◆ **Record set**:
═══

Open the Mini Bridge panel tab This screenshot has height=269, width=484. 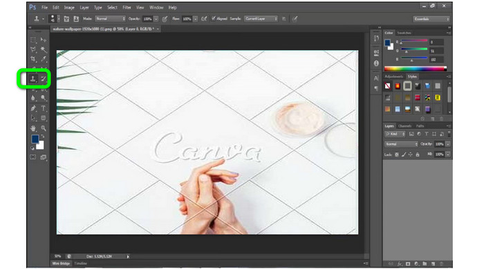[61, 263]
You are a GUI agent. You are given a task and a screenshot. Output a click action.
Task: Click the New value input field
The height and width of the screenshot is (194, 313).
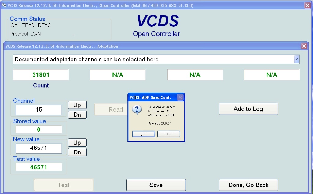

═══

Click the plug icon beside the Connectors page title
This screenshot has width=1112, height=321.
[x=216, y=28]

═══

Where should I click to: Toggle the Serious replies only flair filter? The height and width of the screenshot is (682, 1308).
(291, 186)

═══

◆ **Your objective**: Could you restate, word for word, the lines above from the one with "You are a GUI" to the one with "The height and width of the screenshot is (194, 313).", both included?

◆ **Solved exercise**:
You are a GUI agent. You are given a task and a screenshot. Output a click action.
Task: Click the New value input field
The height and width of the screenshot is (194, 313).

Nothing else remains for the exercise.